**Excerpted text**
--------------------

Wednesday, November 18, 2015

Book Recommendation - Tattered and Mended by Cynthia Ruchti


Tattered and Mended: The Art of Healing the Wounded by Cynthia Ruchti
One person’s wrong decision has shattered a family, my family. If you looked at us though, observed our day to day living, you would not see it. Life goes on and we keep living, even though our souls are wounded.
Cynthia Ruchti wrote Tattered and Mended: The Art of Healing the Wounded for me and others like me. When I got the book, I couldn’t read it. It had to sit in front of me for week after weeks before I could open it. My wound was too fresh, too deep. My faith was too little; my hope had deserted me.
When I first opened the book, Cynthia’s words were too beautiful. Her thoughts didn’t touch me. I saw the truth there, but my tattered soul let them blow over me like a breeze that tickles, but doesn’t refresh.
I kept reading anyway because I knew her words were water for those who thirst. I recognized there could be healing and restoration through them.
Finally in chapter 6, I connected with the book as I read, “When a soul is tattered, shredded, we understand how the word soul encompasses our whole being. Everything in us. What isn’t affected? Appetite is. Sleep. Enjoyment of simple pleasures. Time. Energy. Ability to cope with stressors we once surfed. Health. Vitality. Essence. Relationships.” She also said, “Life seems to revolve around our pain. Anything good or productive we accomplish is a monumental victory over the all-encompassing sorrow. And monumentally exhausting.”  
Cynthia was describing me. And others in my family who were agonizing over our hurt. I knew if she could understand the depth of our suffering, then there would be a depth of hope offered as well.
Cynthia’s books are always filled with hope and this book brings hope and healing. It offers new life for the wounded. It shows how to mend the brokenness and transform it into something of beauty.
My story isn’t beautiful yet. It isn’t finished. There is still hurt, but I am encouraged again. I am hopeful. This book tugged me back to a place where I can trust God no matter what. I will use the tools suggested to move forward.
Tattered and Mended by Cynthia Ruchti is like poetry for the hurting. It soothes, uplifts, teaches, and encourages. If you are hurting or know someone who is, this book is for you. It reminds us that God wants us to live whole and mended.

Monday, November 2, 2015

Marriage Plans


Marriage Plans

My husband looked at me a few weekends ago and said, “We need to plan where the rest of our lives are going. I don’t want to live just doing the next thing or stuck in the same place.” Or something like that. I don’t remember the exact words.

I said, “OK! Let’s do it!” I agreed that nothing happens without plans so we should be intentional and do it.

His first ‘plan’ was to stay married to me for the rest of his life.  And he asked me if I ‘planned’ on that, too. I smiled and assured him that was always the plan!

When I laughed about it, he said, “What? Not everyone plans that!”

And he was right. Not everyone plans to stay married for a lifetime.  Some people believe the lie that marriage is supposed to make them happy, that a spouse will complete them. And when it doesn’t, they think have the right to move on. Many believe their personal happiness outweighs their duty, responsibility, and vows. During the marriage ceremony, a couple promises to stay married ‘til death do us part. They promise in sickness and in health, in poverty, and wealth, and more. Maybe they mean it at the time. Maybe they don’t totally think about what they have said. But half of marriages fail. Christian marriages are no different. This is a heartbreaking phenomenon that many children have to deal with. Broken homes are becoming the norm in many places. People are not living up to the commitment they have made. They have convinced themselves that their happiness is more important than fulfilling their commitment. They no longer care who is hurt by their lack of commitment to their own family.

--------------------

**Short problem**
Carry on the blog posts on healing and marriage, picking up right after their final sentence. The listing after this has nothing to do with the blog posts on healing and marriage.

**Supplied material**
--------------------

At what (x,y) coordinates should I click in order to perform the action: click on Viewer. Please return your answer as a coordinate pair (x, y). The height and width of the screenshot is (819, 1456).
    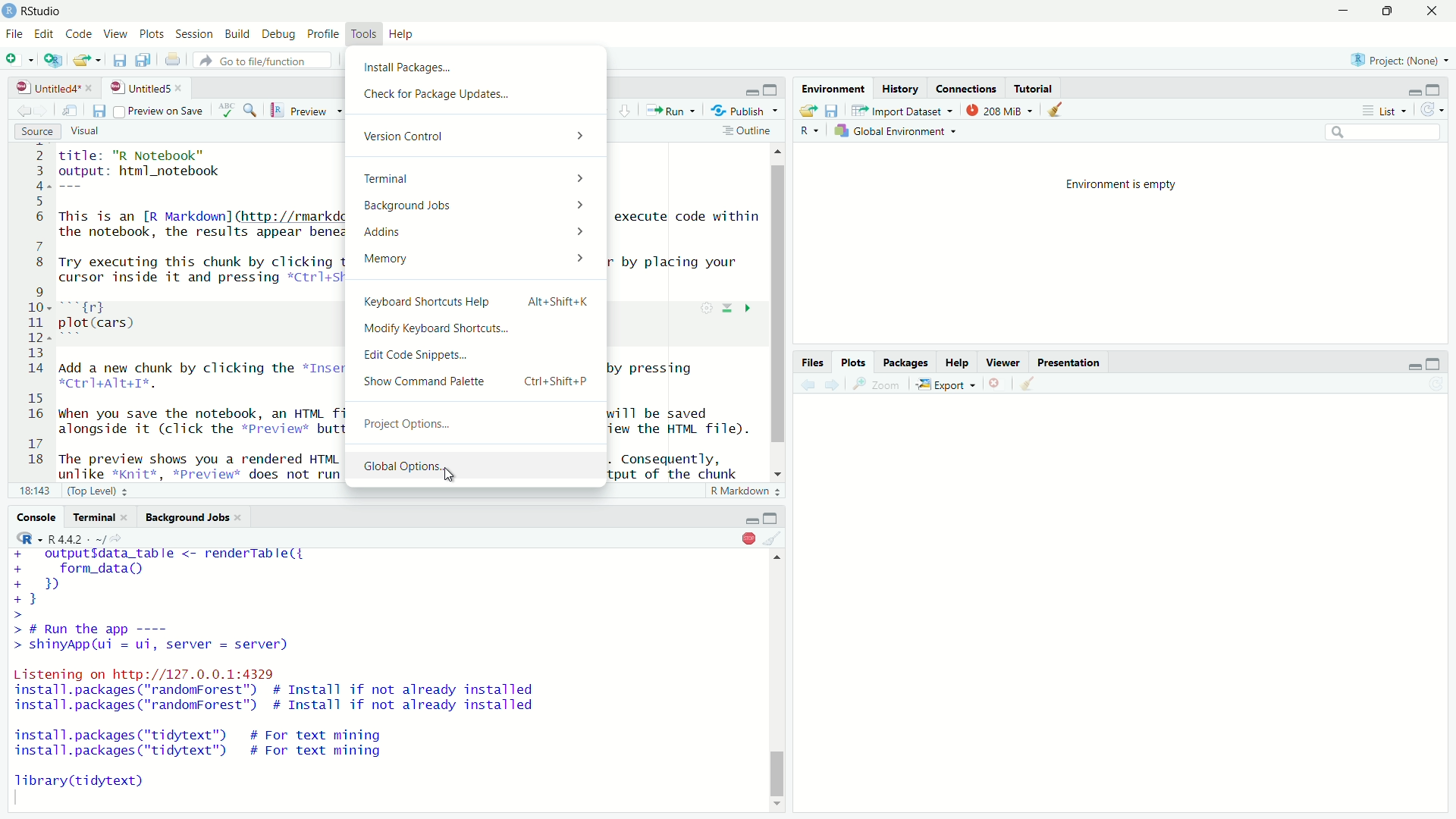
    Looking at the image, I should click on (1008, 364).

--------------------

**Written response**
I am watching someone I love go through this right now. I have already had a daughter go through divorce and also two close friends. I know others, too, who have experienced divorce and the break-up of a family. But when it was someone close, I saw the wounds that were created. I saw the after effects on the children. I saw the pain that went with all the changes. While the children do find a new normal, they never fully recover. It changes the relationships with the parents and with others. Often grandparents struggle to figure out what kind of relationship they can still have with their grandchildren.

In the midst of it, the people involved cannot see the big picture. Even if they have seen the negative effects of another divorce, they think it will be different for them. They rationalize that they will be better at handling all the difficulties and that they can minimalize them for their children. The reality is that it will affect them, their children, and their extended families. The effects are long lasting, too. While the children are forced to adjust to changes in their living situations, their emotions, trust, and security are forever altered. Holiday traditions and family celebrations will never be the same. The things children hold onto for their stability are just not there.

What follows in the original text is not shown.